Information provided:
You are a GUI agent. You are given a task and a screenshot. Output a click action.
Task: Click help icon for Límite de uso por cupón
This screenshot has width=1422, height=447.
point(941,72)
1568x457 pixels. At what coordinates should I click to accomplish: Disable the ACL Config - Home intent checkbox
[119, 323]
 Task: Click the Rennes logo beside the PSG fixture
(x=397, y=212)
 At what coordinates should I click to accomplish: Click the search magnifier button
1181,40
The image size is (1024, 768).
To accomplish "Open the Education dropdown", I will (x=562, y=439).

Task description:
Write out exactly the final stretch of the records: the line containing "The image size is (1024, 768)." and every line after it, through the last, and nothing else.

Your response:
The image size is (1024, 768).
To accomplish "Open the Education dropdown", I will (x=562, y=439).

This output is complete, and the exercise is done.